You are viewing a plain text version of this content. The canonical link for it is here.
Posted to user@nutch.apache.org by Bai Shen <ba...@gmail.com> on 2012/08/02 14:59:12 UTC
Re: Different batch id
I just tried running this with the actual batch Id instead of using -all,
and I'm still getting similar results.
On Mon, Jul 30, 2012 at 1:12 PM, Bai Shen <ba...@gmail.com> wrote:
> I set up Nutch 2.x with a new instance of HBase. I ran the following
> commands.
>
> bin/nutch inject urls
> bin/nutch generate -topN 1000
> bin/nutch fetch -all
> bin/nutch parse -all
>
> When looking at the parse log, I'm seeing a bunch of "different batch id"
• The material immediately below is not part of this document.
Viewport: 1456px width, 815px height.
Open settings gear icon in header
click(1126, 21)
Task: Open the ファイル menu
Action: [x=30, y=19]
> messages. These are all on urls that I did not inject into the database.
>
> Any ideas what's causing this?
>
> Thanks.
>
Re: Different batch id
Posted by Ferdy Galema <fe...@kalooga.com>.
Hi,
It depends on the expectation ;)
I agree that it may be confusing, but currently the -all option in the
various Nutch tools only process "all with a mark". There is a separate
option that is able to process "all regardless if mark is present or not".
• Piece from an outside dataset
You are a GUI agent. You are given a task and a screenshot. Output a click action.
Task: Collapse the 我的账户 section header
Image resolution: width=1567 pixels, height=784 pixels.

For the parser this is -reparse. For the indexer -reindex. (At least in the
current branch).There is no such thing for the fetcher. It is up for
discussion if a "-refetch" option would be useful here. If there is such an
option, the purpose of the generator would be gone.
Ferdy.
On Thu, Aug 2, 2012 at 8:47 PM, <al...@aim.com> wrote:
> Hi,
>
> I have found out that, what happens after
>
> bin/nutch generate -topN 1000
>
> is that only 1000 of the urls have been marked by gnmrk
>
> Then
> bin/nutch fetch -all
>
> skips all urls that do not have gnmrk
> according to the code
> Utf8 mark = Mark.GENERATE_MARK.checkMark(page);
> if (!NutchJob.shouldProcess(mark, batchId)) {
> if (LOG.isDebugEnabled()) {
> LOG.debug("Skipping " + TableUtil.unreverseUrl(key) + ";
> different batch id (" + mark + ")");
> }
> return;
> }
>
> since shouldProcess(mark, batchId) returns false if mark is null.
>
> Then
>
> bin/nutch parse -all
> skips all urls that do not have fetch mark
> according to the code
> Utf8 mark = Mark.FETCH_MARK.checkMark(page);
> String unreverseKey = TableUtil.unreverseUrl(key);
> if (!NutchJob.shouldProcess(mark, batchId)) {
> LOG.info("Skipping " + unreverseKey + "; different batch id");
> return;
> }
>
> this outputs to log as INFO and are those that you see in log file.
>
> So, it seems to me that -all option to fetch, parse and solrindex do not
> work as expected.
>
> Alex.
>
>
>
> -----Original Message-----
> From: Bai Shen <ba...@gmail.com>
> To: user <us...@nutch.apache.org>
> Sent: Thu, Aug 2, 2012 5:59 am
> Subject: Re: Different batch id
>
>
> I just tried running this with the actual batch Id instead of using -all,
> and I'm still getting similar results.
>
> On Mon, Jul 30, 2012 at 1:12 PM, Bai Shen <ba...@gmail.com> wrote:
>
> > I set up Nutch 2.x with a new instance of HBase. I ran the following
> > commands.
> >
> > bin/nutch inject urls
> > bin/nutch generate -topN 1000
> > bin/nutch fetch -all
> > bin/nutch parse -all
> >
> > When looking at the parse log, I'm seeing a bunch of "different batch id"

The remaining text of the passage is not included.